### [WHAT THE TASK ASKS]
Only the lines from the start of the entries up to and including the line with "Expand the attachment options dropdown arrow" should be written out, exactly as they stand.
------ EXTRACTED INFORMATION ------
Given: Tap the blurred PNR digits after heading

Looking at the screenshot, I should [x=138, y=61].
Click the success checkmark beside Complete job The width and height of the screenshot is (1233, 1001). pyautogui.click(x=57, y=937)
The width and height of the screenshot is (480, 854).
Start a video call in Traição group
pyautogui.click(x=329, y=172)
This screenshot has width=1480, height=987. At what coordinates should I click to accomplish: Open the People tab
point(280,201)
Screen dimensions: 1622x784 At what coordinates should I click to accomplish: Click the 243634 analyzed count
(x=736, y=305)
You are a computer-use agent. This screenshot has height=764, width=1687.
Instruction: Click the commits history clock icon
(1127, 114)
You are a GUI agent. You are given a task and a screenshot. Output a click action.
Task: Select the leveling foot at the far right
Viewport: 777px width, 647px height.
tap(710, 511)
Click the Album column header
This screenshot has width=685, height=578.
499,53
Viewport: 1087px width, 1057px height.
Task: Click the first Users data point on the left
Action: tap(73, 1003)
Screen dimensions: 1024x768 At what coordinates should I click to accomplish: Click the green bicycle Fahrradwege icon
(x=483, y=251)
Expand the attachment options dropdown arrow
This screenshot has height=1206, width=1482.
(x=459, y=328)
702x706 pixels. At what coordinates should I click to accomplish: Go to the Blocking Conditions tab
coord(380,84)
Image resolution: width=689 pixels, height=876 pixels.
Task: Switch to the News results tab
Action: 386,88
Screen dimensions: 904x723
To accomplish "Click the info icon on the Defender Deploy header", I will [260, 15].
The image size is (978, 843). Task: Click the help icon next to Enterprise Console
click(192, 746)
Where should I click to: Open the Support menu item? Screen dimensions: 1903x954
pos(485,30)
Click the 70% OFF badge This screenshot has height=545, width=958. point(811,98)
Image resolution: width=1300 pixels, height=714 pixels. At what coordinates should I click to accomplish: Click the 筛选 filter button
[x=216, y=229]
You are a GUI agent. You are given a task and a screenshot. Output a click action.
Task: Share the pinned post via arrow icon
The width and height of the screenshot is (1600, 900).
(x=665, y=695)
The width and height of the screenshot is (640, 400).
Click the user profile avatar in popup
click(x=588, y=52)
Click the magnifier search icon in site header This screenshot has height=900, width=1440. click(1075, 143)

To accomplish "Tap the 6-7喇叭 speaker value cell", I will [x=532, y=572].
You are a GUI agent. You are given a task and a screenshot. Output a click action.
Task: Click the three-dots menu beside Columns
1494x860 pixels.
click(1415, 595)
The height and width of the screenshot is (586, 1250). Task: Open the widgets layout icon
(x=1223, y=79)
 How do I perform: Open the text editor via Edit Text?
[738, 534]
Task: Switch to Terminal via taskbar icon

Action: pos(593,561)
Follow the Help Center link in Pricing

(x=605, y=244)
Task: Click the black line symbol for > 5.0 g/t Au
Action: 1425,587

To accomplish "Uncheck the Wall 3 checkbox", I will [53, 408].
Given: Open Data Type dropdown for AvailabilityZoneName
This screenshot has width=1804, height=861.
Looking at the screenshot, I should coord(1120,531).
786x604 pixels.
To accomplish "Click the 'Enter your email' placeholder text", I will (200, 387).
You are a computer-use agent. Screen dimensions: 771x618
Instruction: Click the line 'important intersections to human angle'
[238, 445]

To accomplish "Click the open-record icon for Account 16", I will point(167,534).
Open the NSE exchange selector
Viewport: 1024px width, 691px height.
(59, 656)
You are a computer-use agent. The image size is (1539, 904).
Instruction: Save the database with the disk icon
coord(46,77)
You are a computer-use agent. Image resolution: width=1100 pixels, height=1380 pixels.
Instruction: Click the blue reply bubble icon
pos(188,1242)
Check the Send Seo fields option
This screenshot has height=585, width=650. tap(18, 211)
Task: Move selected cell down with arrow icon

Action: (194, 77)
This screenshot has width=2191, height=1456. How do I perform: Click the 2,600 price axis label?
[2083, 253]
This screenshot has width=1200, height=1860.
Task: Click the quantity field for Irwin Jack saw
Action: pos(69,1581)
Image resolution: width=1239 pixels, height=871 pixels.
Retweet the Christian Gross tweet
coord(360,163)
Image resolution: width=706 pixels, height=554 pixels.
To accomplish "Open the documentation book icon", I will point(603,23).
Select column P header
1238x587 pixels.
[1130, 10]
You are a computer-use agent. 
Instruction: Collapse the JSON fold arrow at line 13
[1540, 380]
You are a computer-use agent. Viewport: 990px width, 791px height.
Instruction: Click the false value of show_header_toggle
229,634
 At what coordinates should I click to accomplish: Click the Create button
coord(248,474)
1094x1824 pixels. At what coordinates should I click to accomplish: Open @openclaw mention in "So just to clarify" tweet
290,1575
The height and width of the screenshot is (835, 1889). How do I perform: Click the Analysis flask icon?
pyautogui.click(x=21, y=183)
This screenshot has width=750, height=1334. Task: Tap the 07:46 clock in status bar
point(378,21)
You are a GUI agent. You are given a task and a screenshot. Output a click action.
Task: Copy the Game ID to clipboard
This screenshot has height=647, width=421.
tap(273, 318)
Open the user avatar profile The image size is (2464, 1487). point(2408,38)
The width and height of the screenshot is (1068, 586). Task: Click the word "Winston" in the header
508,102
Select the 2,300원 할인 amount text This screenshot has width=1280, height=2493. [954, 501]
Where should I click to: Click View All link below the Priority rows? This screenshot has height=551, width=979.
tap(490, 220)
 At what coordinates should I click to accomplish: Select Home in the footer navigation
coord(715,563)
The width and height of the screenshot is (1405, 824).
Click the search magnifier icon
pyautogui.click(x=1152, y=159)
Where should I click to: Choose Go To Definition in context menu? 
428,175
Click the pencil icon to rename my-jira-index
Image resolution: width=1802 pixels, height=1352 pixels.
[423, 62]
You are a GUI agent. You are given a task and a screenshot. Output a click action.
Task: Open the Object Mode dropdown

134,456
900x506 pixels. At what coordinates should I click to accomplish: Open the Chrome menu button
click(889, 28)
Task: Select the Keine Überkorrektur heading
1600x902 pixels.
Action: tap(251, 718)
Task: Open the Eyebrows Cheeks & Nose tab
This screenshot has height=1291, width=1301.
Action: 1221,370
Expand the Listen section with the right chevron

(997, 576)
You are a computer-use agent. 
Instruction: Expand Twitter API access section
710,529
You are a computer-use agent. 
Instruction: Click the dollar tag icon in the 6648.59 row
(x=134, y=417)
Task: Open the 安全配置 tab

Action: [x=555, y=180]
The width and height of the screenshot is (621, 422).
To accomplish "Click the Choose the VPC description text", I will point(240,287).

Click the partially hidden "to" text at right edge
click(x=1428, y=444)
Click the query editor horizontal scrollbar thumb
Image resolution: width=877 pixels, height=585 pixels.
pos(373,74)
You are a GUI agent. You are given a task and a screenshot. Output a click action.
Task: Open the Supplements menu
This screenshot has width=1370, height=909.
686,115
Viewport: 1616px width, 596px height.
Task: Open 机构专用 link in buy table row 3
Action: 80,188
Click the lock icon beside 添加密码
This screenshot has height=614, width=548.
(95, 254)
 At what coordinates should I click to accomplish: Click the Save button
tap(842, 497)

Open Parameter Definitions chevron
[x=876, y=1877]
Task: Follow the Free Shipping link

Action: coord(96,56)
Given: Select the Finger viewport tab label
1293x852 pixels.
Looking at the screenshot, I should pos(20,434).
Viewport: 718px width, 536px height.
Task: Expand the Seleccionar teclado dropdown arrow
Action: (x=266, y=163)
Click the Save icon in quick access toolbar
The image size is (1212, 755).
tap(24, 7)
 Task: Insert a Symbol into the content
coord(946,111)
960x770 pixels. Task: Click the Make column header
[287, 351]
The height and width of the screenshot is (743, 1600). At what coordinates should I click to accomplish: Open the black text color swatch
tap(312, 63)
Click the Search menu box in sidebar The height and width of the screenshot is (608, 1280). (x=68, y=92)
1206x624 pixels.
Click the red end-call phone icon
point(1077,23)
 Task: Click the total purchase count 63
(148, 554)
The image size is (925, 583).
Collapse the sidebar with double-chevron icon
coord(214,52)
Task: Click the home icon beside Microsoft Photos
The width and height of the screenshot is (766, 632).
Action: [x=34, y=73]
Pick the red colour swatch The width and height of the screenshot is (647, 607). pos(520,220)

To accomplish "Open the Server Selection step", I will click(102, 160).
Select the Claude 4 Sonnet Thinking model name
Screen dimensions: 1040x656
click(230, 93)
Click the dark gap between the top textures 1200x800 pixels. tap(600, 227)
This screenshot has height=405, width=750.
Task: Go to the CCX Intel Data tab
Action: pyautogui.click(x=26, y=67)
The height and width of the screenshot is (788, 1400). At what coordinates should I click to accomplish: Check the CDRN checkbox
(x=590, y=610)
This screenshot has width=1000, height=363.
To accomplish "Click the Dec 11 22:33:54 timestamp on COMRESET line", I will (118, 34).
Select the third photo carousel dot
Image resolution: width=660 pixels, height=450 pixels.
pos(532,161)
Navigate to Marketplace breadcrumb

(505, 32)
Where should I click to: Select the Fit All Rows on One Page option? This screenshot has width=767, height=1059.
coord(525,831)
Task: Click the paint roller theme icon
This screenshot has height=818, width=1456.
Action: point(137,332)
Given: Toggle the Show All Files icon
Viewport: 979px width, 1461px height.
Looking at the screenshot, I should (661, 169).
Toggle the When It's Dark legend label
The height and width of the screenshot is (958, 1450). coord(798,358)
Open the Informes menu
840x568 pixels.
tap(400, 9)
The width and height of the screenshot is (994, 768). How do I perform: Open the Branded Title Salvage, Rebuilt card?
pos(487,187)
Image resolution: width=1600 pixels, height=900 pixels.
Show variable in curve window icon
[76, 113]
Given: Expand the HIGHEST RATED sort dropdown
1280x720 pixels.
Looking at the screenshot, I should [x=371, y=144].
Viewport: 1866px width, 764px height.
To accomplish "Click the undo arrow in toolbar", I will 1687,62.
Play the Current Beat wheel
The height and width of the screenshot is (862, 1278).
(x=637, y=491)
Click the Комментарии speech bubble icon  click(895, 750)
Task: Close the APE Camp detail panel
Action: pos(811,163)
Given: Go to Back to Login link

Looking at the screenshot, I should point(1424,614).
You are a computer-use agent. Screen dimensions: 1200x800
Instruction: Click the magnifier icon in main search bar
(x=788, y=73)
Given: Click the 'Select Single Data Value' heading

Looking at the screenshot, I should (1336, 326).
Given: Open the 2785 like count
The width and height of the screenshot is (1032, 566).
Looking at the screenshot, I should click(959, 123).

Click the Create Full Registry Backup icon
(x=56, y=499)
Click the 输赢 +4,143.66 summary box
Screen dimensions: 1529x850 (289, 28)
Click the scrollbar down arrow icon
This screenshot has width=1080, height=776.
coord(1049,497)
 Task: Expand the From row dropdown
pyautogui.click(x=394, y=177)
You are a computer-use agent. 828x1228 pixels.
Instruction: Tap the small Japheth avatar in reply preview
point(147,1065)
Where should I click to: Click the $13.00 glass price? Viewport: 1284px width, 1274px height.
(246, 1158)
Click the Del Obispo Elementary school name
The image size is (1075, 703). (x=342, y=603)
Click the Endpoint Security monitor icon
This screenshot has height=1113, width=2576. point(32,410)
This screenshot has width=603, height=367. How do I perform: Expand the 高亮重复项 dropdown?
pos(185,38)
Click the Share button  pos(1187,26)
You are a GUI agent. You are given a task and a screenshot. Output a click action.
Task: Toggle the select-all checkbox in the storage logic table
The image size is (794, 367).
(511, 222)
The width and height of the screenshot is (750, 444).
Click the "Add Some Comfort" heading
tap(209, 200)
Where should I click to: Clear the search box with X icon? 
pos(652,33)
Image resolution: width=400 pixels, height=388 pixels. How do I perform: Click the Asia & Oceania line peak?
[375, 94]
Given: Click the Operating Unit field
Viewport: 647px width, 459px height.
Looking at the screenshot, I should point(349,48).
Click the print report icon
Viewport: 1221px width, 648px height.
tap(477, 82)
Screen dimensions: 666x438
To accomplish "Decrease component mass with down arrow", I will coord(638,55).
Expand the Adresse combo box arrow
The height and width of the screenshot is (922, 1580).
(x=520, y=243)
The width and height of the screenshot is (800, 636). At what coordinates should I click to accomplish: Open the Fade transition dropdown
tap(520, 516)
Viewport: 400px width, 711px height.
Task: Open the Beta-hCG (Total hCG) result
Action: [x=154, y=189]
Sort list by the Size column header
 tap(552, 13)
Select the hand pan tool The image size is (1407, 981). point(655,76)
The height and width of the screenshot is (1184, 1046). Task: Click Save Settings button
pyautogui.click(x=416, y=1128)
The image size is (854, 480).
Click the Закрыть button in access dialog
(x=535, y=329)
------
### [EXERCISE RESPONSE]
Given: Tap the blurred PNR digits after heading

Looking at the screenshot, I should [x=138, y=61].
Click the success checkmark beside Complete job The width and height of the screenshot is (1233, 1001). pyautogui.click(x=57, y=937)
The width and height of the screenshot is (480, 854).
Start a video call in Traição group
pyautogui.click(x=329, y=172)
This screenshot has width=1480, height=987. At what coordinates should I click to accomplish: Open the People tab
point(280,201)
Screen dimensions: 1622x784 At what coordinates should I click to accomplish: Click the 243634 analyzed count
(x=736, y=305)
You are a computer-use agent. This screenshot has height=764, width=1687.
Instruction: Click the commits history clock icon
(1127, 114)
You are a GUI agent. You are given a task and a screenshot. Output a click action.
Task: Select the leveling foot at the far right
Viewport: 777px width, 647px height.
tap(710, 511)
Click the Album column header
This screenshot has width=685, height=578.
499,53
Viewport: 1087px width, 1057px height.
Task: Click the first Users data point on the left
Action: tap(73, 1003)
Screen dimensions: 1024x768 At what coordinates should I click to accomplish: Click the green bicycle Fahrradwege icon
(x=483, y=251)
Expand the attachment options dropdown arrow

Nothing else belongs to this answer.